Caroline Freund, UC San Diego School of Global Policy and Strategy

NO: Despite waning enthusiasm for Tesla CEO Elon Musk, EVs are still hot commodities with heaps of new models becoming available. Adoption of new technologies tends to follow an S curve — slow at first, then speeds up, and eventually levels off. EV sales are no exception. Sales were pretty flat in the years through 2020, picked up in 2021, and will likely remain strong for some time before flattening.

Haney Hong, San Diego County Taxpayers Assoc.

NO: While it may be more expensive to finance a car purchase, gas prices have skyrocketed. Also, the federal and state tax incentives are hefty. I know anecdotally that plenty of people are still in the market for EVs, as there are a lot of reasons for someone to purchase one. Now if there’s any waning, it’s probably a smaller reduction than in the demand for gas-powered vehicles.

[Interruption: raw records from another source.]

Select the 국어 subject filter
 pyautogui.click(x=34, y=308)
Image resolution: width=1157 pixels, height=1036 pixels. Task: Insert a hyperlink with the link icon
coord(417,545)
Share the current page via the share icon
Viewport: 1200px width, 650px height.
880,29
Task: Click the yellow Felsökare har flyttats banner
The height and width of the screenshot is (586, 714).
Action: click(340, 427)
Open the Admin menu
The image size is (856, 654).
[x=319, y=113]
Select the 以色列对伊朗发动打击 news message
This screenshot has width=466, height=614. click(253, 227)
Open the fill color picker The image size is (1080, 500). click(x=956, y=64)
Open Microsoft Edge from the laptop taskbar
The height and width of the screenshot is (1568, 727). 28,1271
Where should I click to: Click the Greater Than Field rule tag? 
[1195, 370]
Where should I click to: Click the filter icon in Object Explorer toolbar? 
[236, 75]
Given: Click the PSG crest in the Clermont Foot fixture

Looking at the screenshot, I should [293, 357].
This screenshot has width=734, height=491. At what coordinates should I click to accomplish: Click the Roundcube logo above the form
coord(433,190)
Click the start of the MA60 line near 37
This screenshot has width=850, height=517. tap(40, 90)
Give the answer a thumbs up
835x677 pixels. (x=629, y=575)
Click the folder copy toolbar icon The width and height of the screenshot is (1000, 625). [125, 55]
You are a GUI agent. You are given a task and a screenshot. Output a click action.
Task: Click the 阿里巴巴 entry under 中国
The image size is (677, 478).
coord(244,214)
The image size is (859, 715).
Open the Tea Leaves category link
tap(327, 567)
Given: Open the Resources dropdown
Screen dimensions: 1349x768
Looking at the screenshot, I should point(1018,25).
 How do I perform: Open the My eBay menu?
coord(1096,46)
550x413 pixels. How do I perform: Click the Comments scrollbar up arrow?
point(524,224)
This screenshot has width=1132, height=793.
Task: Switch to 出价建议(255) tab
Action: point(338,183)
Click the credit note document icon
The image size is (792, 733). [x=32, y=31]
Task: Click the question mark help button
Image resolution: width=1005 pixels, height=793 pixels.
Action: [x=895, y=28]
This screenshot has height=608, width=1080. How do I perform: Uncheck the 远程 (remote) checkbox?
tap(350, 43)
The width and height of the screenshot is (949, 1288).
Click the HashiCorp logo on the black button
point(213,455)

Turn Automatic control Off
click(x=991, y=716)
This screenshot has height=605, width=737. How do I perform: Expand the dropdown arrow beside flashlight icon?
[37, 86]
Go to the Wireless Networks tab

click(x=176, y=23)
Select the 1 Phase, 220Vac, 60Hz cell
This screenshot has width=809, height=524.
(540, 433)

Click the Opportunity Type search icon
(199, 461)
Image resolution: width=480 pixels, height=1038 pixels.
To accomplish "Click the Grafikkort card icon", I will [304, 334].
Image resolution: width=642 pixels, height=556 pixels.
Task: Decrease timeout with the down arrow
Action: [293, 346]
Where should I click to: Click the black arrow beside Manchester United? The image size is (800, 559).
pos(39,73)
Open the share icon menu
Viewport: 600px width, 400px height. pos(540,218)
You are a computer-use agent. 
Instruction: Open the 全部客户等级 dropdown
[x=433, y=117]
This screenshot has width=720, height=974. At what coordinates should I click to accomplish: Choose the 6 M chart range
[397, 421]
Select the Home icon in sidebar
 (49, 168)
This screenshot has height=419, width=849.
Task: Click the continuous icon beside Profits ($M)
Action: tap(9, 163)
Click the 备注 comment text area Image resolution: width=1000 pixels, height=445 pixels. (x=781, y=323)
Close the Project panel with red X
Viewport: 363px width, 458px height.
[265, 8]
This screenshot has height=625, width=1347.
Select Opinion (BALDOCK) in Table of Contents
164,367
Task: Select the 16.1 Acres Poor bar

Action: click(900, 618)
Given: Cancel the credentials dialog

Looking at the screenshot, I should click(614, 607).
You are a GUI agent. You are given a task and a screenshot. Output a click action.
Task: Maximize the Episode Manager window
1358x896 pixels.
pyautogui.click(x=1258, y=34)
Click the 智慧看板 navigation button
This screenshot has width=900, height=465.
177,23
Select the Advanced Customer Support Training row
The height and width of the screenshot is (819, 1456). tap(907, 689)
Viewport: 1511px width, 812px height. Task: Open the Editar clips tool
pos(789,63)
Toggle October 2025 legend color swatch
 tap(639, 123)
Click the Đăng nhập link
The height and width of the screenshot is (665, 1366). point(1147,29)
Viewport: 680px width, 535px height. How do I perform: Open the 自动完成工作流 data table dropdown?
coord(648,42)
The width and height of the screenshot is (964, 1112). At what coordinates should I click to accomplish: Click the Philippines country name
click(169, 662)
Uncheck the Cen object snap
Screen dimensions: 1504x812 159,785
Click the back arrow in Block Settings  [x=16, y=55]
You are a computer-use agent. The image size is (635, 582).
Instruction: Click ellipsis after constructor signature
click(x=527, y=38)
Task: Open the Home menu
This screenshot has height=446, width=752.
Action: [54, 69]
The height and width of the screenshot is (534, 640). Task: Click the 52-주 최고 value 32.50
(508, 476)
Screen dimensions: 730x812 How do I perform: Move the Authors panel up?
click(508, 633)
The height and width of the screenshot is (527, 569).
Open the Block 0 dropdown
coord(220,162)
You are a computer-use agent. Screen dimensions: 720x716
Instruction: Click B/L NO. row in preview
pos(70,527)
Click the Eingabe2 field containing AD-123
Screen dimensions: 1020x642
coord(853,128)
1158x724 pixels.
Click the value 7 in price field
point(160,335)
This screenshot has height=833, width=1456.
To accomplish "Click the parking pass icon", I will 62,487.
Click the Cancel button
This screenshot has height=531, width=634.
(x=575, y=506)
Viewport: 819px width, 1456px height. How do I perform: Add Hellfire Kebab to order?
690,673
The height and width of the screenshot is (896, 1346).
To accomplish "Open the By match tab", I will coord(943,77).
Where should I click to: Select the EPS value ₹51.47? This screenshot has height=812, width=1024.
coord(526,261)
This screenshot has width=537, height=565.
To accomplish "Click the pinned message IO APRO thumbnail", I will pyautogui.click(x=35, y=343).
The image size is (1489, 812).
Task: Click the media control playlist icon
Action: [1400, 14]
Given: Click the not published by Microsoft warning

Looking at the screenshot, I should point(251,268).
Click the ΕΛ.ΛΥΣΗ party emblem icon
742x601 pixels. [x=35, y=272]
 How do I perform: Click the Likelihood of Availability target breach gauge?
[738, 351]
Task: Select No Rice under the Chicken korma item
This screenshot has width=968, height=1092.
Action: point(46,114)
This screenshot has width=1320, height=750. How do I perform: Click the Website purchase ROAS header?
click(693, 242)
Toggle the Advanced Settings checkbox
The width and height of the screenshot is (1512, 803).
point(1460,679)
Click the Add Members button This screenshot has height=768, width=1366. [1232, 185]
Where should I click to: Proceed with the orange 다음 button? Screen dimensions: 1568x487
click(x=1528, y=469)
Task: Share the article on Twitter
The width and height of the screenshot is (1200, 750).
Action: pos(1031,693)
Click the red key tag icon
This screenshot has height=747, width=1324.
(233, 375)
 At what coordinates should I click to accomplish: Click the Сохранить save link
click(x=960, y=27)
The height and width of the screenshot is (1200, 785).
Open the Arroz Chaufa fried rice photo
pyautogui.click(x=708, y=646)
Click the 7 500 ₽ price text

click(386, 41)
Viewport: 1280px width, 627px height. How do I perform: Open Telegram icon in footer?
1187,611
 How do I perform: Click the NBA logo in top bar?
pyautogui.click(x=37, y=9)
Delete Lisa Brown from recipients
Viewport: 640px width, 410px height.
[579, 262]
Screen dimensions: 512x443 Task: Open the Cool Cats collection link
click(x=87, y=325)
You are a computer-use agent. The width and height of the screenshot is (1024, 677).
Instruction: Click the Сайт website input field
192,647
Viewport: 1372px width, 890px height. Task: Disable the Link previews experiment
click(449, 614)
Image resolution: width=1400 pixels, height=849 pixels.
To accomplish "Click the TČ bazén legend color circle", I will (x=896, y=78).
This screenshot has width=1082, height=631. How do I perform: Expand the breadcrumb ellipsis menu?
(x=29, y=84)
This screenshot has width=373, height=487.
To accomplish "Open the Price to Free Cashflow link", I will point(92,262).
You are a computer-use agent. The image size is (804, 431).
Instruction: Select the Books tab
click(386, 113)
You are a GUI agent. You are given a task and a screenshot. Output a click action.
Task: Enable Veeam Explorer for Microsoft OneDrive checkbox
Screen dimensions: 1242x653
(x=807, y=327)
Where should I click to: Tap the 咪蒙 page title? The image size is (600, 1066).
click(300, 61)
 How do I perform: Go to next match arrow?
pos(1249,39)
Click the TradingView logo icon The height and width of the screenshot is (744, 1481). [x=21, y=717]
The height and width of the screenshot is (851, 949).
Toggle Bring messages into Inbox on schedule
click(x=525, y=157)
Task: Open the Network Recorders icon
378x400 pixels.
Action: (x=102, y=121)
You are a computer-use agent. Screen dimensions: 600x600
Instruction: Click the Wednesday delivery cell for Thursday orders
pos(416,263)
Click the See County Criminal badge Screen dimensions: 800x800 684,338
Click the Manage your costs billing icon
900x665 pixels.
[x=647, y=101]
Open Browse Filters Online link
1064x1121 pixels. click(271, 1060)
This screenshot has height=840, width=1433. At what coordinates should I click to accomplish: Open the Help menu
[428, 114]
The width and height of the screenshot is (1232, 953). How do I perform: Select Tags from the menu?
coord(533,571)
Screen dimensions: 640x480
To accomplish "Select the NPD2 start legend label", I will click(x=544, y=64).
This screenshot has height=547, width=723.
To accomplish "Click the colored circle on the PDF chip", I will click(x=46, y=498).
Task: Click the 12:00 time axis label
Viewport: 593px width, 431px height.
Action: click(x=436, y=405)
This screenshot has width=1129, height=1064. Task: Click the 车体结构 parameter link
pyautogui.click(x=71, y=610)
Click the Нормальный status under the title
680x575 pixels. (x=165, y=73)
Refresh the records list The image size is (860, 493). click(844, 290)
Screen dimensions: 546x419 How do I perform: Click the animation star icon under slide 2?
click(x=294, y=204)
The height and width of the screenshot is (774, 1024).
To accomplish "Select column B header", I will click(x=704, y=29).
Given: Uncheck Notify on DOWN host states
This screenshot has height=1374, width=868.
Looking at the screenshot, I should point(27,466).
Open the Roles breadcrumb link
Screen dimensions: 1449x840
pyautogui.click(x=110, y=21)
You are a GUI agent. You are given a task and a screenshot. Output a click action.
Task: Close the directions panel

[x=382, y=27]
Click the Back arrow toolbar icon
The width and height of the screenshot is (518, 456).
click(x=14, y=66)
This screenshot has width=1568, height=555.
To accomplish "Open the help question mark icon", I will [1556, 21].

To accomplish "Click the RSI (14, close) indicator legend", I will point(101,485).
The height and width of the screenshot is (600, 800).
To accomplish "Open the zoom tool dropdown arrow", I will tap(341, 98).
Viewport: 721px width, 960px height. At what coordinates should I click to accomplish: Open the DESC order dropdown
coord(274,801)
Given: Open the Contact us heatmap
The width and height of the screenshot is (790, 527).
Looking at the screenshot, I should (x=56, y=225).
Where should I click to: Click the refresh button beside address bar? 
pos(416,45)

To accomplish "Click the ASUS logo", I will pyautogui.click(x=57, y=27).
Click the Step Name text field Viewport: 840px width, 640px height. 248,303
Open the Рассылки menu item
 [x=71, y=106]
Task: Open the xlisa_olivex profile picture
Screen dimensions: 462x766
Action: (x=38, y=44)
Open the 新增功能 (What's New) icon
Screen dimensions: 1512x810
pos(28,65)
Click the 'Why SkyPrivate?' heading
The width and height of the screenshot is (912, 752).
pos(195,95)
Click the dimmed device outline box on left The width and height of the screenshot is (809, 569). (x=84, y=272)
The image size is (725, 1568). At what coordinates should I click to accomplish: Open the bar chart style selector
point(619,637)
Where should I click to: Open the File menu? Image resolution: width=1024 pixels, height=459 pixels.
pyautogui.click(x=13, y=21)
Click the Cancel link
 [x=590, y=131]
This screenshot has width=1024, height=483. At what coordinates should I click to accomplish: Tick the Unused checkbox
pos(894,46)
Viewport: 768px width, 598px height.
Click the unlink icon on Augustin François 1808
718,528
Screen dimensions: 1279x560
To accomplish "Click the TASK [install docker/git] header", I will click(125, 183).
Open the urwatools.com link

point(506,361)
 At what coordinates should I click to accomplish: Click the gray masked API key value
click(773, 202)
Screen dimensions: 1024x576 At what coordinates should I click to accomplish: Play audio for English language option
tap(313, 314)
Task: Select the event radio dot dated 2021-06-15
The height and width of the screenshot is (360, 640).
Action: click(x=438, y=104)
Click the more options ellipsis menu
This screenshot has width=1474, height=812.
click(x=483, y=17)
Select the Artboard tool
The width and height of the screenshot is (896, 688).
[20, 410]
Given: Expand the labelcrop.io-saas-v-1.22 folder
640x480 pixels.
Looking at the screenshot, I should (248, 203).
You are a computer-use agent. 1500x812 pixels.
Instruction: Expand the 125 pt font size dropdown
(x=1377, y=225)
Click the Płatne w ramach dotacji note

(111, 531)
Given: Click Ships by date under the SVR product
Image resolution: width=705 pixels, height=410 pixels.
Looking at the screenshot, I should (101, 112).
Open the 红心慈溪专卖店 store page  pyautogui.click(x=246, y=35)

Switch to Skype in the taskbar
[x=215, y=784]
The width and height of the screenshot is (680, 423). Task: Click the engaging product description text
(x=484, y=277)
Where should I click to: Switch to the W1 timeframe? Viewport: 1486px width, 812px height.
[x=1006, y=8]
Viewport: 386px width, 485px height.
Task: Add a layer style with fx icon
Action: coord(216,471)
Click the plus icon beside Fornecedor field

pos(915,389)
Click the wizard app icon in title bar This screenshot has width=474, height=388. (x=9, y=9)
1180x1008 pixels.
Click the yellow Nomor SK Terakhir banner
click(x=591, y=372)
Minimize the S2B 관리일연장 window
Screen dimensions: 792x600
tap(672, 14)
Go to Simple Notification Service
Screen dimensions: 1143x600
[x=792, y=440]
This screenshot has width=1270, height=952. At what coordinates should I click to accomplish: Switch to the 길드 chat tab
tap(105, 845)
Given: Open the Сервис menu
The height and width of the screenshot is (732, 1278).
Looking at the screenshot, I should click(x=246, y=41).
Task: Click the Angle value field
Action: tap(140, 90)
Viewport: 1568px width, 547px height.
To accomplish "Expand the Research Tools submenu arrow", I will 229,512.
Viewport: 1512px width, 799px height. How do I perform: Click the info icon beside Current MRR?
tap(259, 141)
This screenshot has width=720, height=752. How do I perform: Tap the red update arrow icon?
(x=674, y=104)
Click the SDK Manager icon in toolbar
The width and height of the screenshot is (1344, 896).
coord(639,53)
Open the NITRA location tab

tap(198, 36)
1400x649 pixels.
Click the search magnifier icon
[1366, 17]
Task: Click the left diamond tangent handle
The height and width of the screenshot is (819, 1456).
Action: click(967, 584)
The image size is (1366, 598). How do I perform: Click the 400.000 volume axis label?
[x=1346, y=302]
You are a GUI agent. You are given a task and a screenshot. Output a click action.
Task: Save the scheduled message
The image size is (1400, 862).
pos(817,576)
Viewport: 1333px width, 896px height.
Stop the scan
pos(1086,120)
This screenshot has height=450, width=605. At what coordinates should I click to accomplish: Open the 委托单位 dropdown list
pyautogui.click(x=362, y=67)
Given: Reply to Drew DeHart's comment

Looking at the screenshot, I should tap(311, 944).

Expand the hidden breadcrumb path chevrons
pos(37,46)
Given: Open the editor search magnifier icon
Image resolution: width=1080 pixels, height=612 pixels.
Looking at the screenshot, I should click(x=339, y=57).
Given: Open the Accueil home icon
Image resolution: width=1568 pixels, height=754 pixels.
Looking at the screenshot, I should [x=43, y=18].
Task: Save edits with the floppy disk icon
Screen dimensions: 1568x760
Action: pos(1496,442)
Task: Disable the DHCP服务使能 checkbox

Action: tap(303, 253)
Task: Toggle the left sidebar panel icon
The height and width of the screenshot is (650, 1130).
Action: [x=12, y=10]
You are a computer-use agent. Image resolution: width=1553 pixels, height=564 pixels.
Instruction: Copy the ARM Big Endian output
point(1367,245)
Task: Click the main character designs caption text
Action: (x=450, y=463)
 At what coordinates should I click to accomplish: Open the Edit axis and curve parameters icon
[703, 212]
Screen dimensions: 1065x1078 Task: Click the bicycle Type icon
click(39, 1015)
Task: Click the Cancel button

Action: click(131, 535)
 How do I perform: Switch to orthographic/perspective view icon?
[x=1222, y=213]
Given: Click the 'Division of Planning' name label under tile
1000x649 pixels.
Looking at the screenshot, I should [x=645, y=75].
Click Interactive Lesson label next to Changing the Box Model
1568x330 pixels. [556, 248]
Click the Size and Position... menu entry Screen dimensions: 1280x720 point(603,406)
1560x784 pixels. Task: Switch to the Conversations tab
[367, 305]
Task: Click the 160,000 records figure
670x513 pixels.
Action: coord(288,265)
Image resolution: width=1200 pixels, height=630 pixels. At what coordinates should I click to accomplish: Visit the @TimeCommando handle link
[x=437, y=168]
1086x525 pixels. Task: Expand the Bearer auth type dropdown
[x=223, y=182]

Kelly Cunningham, San Diego Institute for Economic Research

YES: Electric vehicles continue to have promising technological developments, but there are limits for potential uses that may not encompass all transportation needs. Costs and risks should not be imposed on less well-off citizens to the benefit of wealthy investors and buyers. Electric cars will continue to be a substantial endeavor for those capable and willing to take on inherent risks. Governments should not be imposing mandates or subsidizing developments that may prove counterproductive or ineffective.

Lynn Reaser, economist

YES: Several factors are slowing sales beyond early adopters. First, the limited range is of great concern. Second, the time to recharge takes a multiple of the few minutes to fuel an internal combustion-powered vehicle. Third, the limited number of charging stations is hampering sales. Fourth, the higher prices even with various subsidies are a problem. Fifth, battery inflammatory risk is cause for concern. Finally, the poorer performance in cold climates is a limiting factor.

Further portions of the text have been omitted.